How to complete this task
All lines of the data shown below should be output exactly as they stand.

'''

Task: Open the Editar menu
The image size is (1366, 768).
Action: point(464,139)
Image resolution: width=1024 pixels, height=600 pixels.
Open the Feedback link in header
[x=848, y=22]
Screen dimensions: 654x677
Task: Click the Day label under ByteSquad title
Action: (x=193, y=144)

'''

Output for this task
Task: Open the Editar menu
The image size is (1366, 768).
Action: point(464,139)
Image resolution: width=1024 pixels, height=600 pixels.
Open the Feedback link in header
[x=848, y=22]
Screen dimensions: 654x677
Task: Click the Day label under ByteSquad title
Action: (x=193, y=144)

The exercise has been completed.